## DIRECTIONS
Put the lines between the one holding "Image resolution: width=1129" and the one holding "point(630,376)", inclusive, into a numbered list, leaving out any blank lines.

## DATA SUPPLIED
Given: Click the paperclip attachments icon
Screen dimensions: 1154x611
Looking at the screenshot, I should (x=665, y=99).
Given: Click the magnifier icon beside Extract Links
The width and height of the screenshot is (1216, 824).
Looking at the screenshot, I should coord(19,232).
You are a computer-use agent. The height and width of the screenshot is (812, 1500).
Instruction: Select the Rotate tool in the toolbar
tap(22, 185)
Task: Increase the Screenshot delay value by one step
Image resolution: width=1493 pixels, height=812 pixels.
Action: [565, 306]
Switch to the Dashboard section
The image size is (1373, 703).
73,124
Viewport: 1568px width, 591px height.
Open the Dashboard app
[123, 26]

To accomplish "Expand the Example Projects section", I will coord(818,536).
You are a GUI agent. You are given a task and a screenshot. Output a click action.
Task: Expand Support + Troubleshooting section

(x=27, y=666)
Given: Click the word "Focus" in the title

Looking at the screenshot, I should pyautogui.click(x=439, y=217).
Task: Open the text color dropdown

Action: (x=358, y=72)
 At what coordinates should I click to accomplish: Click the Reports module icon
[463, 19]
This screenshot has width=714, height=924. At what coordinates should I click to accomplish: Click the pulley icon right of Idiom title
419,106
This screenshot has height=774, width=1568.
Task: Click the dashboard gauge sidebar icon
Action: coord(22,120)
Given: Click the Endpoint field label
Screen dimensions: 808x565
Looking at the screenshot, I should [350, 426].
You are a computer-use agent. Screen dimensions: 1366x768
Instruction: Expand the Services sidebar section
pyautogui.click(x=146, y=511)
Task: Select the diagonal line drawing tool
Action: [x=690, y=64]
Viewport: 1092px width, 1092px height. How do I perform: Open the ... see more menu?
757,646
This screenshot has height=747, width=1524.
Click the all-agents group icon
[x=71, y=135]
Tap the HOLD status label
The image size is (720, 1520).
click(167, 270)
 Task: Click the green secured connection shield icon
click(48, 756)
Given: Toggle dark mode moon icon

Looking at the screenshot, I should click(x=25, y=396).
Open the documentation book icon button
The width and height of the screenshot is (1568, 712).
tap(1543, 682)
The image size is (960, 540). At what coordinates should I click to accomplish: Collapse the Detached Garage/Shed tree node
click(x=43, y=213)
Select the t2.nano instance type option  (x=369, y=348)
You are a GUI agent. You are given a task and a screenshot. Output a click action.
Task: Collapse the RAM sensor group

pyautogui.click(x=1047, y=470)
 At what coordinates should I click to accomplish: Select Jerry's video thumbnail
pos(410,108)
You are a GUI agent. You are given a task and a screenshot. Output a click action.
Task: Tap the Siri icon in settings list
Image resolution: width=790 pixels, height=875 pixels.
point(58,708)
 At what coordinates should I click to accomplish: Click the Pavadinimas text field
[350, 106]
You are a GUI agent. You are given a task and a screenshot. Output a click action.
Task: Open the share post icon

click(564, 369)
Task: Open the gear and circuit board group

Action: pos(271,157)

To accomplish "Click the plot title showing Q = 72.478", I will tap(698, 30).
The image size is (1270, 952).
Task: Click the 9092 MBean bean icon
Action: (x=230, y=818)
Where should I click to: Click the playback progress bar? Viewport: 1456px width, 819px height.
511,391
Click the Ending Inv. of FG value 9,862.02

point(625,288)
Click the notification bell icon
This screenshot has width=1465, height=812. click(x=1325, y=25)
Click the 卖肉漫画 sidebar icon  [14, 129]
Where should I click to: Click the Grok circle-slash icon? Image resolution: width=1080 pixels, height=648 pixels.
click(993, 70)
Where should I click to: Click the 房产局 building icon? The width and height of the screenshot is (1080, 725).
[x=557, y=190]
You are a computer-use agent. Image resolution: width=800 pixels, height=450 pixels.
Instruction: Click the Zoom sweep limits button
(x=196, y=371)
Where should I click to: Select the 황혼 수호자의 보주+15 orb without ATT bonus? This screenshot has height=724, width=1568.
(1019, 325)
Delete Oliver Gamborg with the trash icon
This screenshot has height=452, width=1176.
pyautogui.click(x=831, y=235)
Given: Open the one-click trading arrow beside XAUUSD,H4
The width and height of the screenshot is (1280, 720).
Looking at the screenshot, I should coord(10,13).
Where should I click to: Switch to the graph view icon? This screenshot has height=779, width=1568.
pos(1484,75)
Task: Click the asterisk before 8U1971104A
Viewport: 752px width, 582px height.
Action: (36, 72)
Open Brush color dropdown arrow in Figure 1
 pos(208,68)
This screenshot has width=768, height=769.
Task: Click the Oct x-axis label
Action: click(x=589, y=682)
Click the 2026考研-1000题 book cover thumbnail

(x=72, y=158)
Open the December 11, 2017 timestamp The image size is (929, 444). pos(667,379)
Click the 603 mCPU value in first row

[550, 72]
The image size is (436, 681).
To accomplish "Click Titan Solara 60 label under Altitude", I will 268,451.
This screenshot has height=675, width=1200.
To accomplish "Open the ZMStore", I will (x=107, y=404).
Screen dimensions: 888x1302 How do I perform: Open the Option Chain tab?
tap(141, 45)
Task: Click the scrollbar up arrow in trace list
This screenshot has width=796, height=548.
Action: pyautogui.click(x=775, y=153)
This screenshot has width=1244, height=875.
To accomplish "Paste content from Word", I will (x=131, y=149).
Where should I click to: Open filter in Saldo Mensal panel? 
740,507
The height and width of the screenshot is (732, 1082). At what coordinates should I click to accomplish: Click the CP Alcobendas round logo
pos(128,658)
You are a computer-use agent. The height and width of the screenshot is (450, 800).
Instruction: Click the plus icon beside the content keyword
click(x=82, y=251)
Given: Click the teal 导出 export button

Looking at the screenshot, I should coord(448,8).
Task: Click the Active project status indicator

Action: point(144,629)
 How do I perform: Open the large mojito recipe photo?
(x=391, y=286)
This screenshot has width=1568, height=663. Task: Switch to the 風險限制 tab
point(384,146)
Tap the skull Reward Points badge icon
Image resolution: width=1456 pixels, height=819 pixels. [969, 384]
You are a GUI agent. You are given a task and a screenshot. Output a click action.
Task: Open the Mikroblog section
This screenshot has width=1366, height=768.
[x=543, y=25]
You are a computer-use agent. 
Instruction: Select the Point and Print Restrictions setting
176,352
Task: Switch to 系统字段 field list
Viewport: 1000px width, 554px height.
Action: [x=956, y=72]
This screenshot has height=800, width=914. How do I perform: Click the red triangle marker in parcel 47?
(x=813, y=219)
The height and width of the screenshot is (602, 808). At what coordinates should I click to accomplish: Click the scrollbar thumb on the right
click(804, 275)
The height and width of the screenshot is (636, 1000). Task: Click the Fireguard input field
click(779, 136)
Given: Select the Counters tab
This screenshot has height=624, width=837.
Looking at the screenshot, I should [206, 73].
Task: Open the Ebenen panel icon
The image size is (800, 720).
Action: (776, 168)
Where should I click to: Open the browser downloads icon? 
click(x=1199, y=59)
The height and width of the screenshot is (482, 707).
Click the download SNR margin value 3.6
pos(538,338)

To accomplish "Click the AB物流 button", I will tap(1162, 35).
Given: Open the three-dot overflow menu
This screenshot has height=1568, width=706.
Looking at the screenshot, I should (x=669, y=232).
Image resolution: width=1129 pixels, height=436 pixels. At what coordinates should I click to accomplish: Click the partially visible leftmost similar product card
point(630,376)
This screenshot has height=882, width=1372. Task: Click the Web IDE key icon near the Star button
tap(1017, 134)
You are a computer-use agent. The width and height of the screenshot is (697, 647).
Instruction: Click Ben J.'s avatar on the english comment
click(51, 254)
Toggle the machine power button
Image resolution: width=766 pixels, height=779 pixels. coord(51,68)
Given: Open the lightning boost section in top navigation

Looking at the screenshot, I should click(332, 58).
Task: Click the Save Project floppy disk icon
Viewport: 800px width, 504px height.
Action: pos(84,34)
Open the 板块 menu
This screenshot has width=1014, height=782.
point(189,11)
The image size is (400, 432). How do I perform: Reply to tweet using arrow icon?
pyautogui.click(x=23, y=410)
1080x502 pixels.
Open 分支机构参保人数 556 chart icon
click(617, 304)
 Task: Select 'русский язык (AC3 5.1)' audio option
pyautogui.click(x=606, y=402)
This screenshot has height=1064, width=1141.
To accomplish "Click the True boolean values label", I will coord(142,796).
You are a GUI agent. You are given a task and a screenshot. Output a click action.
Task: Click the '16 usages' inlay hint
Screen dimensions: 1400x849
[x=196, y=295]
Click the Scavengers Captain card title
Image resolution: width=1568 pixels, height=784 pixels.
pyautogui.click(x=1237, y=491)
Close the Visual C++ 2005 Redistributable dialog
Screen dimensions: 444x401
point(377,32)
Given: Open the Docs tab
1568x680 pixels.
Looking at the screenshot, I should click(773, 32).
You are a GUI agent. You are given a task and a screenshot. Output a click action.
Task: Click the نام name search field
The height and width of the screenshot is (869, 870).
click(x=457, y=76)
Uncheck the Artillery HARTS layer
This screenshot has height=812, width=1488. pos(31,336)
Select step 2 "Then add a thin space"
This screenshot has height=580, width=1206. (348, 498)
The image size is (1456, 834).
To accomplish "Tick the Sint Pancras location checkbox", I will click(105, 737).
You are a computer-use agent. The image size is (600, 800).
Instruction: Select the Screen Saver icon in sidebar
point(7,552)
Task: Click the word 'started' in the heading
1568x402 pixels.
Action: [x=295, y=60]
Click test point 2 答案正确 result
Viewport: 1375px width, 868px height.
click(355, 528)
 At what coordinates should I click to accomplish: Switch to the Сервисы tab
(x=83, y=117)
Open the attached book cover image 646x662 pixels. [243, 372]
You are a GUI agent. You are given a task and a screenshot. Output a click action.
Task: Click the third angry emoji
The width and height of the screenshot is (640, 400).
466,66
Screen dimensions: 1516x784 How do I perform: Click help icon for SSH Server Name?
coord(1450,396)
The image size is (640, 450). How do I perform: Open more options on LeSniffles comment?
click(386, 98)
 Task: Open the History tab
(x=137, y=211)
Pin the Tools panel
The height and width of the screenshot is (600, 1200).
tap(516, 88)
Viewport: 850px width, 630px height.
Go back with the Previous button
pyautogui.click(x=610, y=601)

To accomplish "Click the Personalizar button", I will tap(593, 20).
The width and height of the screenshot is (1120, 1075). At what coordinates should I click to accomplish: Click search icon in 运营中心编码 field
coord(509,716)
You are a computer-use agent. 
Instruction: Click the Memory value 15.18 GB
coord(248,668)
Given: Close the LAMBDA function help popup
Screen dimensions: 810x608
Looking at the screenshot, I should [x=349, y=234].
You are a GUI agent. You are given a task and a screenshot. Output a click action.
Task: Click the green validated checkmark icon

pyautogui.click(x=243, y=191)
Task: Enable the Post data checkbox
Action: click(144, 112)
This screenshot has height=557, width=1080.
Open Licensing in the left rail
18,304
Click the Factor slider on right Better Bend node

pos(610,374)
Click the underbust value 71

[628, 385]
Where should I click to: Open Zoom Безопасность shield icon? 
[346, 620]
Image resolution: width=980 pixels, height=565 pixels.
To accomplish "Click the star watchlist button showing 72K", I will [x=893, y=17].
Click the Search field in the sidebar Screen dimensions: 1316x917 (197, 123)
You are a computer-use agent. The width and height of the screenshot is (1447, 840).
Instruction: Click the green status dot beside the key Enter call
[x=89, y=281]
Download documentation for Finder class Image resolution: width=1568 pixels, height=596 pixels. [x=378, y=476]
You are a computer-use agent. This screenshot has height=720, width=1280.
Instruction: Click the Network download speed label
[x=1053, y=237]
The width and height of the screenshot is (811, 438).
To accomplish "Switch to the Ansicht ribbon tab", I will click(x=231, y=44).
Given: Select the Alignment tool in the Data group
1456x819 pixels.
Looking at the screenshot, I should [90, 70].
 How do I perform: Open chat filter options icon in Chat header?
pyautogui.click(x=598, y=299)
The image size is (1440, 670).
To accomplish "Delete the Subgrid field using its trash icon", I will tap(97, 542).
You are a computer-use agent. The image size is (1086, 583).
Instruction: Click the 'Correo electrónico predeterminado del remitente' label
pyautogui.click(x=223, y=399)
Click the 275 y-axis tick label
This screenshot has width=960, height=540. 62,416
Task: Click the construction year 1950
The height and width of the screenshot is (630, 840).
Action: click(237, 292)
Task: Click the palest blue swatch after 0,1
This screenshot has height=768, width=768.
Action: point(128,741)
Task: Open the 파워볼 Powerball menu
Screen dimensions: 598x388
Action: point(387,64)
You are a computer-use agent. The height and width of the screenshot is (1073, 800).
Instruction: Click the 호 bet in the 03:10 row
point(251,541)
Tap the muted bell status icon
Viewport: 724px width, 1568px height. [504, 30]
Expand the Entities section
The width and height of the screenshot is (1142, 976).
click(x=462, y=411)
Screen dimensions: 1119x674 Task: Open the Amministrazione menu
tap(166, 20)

## EXERCISE RESULT
1. Image resolution: width=1129 pixels, height=436 pixels. At what coordinates should I click to accomplish: Click the partially visible leftmost similar product card
2. point(630,376)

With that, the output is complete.